Though similar in appearance, he exists on another plane, unhindered by a mortal body.
大日如来佛介绍:
Vairocana is a cosmic buddha from Mahayana and Vajrayana Buddhism. Vairocana is often interpreted, in texts like the Avatamsaka Sutra, as the dharmakāya of the historical Gautama Buddha. In East Asian Buddhism, Vairocana is also seen as the embodiment of the Buddhist concept of śūnyatā. In the conception of the 5 Jinas of Mahayana and Vajrayana Buddhism, Vairocana is at the center and is considered a Primordial Buddha.
Vairocana represents the dharma body of the historical Buddha. Vairocana is also seen as the embodiment of the Buddhist concept of sunyata, emptiness, and is one of the Five Dhyani Buddhas, which represent the five qualities of the Buddha. In this respect, Vairocana represents the Buddha's all-encompassing wisdom.
A magnificent and extremely rare large gilt-lacquered bronze figure of Vairocana
銅漆金大日如來佛坐像
Ming dynasty, 15th - 16th century | 明十五至十六世紀
文物介绍:
The current sculpture of Vairocana is of exceptional size, among the largest bronze Buddhist sculptures created in the early to mid-Ming dynasty. The power of its presence, with its mighty solidly cast body seated perfectly balanced with hands held in uttarabodhi mudra, still resonates today. When it was originally created for an important temple, it would have struck awe into the minds of devotees.
Bodhisattva Avalokiteshvara (Guanyin)
彩繪木雕觀音菩薩像
Yuan Dynasty
Medium: Wood (willow) with traces of pigment
文物介绍:
A removable panel in the back of this image gives access to a hollow interior that would have been filled with offerings at the time of the piece’s consecration. The interior surface of the panel bears a date (1282) and a small bronze mirror (34.15.2) that functioned as a protective talisman.
The bodhisattva has a rounded physique and stands in a slightly twisting pose, which creates a sense of depth. Both conventions attest to the introduction of Indo-Himalayan sculptural traditions in China in the thirteenth and fourteenth centuries, when the Mongols controlled both China and parts of Tibet. The elaborate coiffure also derives from these traditions.
观音介绍:
Guanyin is the Buddhist bodhisattvaassociated with compassion. She is the East Asian equivalent of Avalokiteśvara and has been adopted by other Eastern religions including Chinese folk religion. She was first given the appellation of "goddess of mercy" or the mercy goddess by Jesuit missionaries in China. The Chinese name Guanyin is short for
Guanshiyin, which means "[The One Who] Perceives the Sounds of the World."

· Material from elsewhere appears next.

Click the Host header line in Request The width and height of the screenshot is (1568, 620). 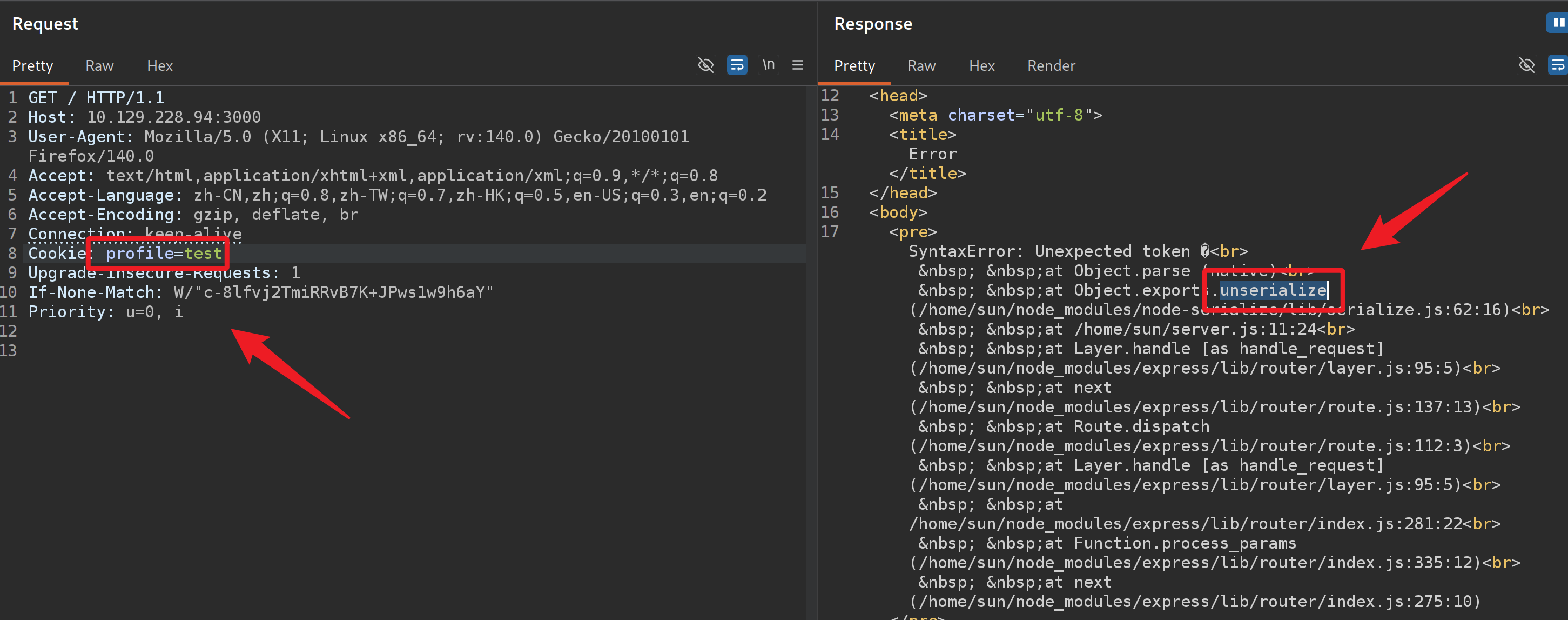pos(144,117)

Some Buddhists believe that when one of their adherents departs from this world, they are placed by Guanyin in the heart of a lotus, and then sent to the western pure land of Sukhāvatī. Guanyin is often referred to as the "most widely beloved Buddhist Divinity" with miraculous powers to assist all those who pray to her, as is said in the Lotus Sutra and Kāraṇḍavyūha Sūtra.

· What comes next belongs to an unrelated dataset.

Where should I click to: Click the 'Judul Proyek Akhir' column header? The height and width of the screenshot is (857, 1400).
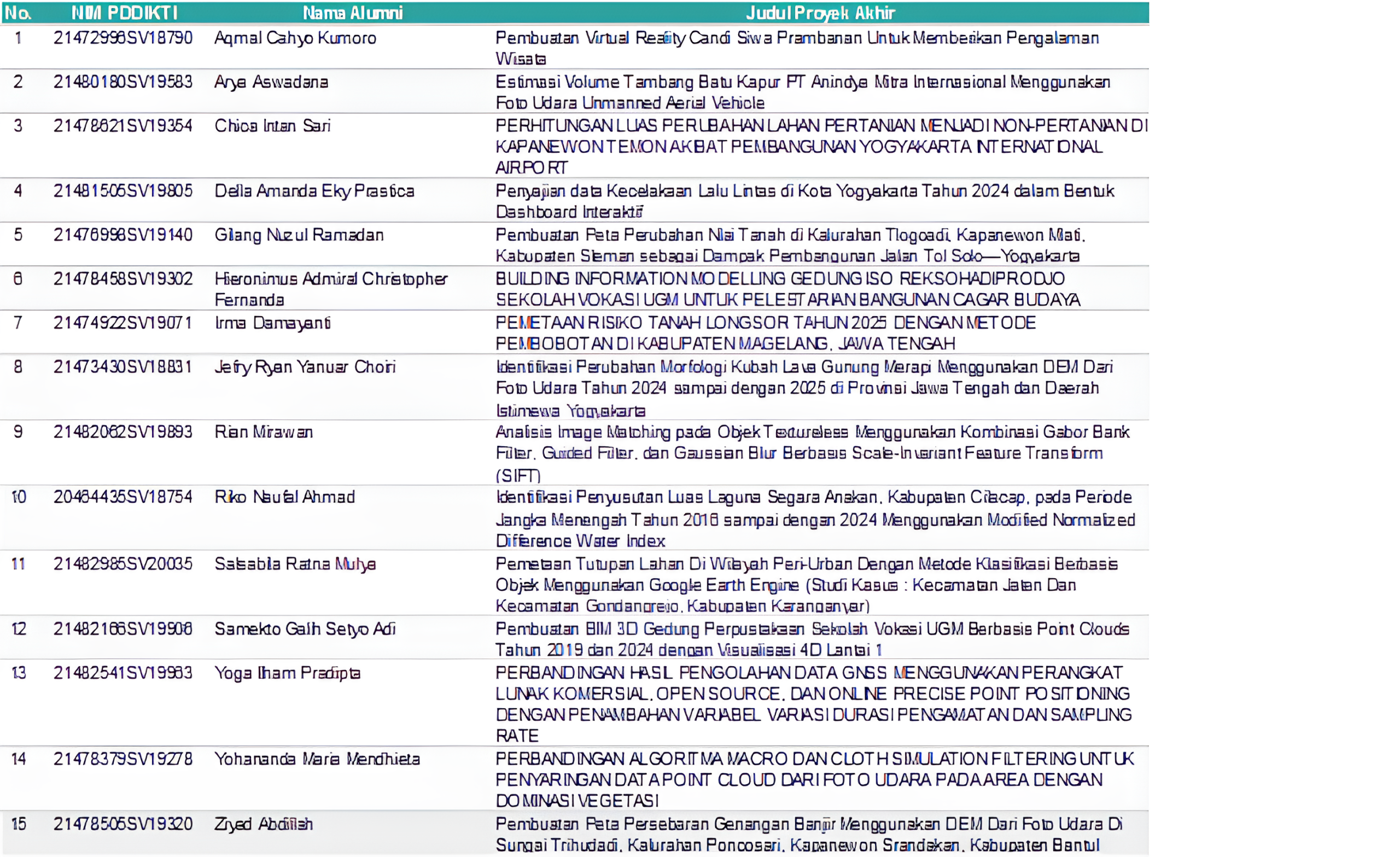(820, 13)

Bodhisattva Avalokiteshvara of the Lion's Roar, or Simhanada Avalokiteshvara (Shi Hou Guanyin)
獅吼觀音菩薩
Ming Dynasty
Medium: Wood (poplar) with pigment
Avalokiteshvara (the Bodhisattva of Compassion) and Manjushri (the Bodhisattva of Wisdom) are identifiable by the fact that both, at times, appear atop lions. As such, they are said to assume the form of Simhanada, or the Lion's Roar, which is a reference to the intensity of the moment of enlightenment. Here, the lion's recumbent pose and the bodhisattva's sidewise posture suggest that this sculpture represents Simhanada Avalokiteshvara, although the headdress does not bear the image of a seated Buddha, which is Avalokiteshvara's standard identifying attribute. Depictions of Simhanada Avalokiteshvara developed in India around the eleventh or twelfth century and appeared in China during the twelfth.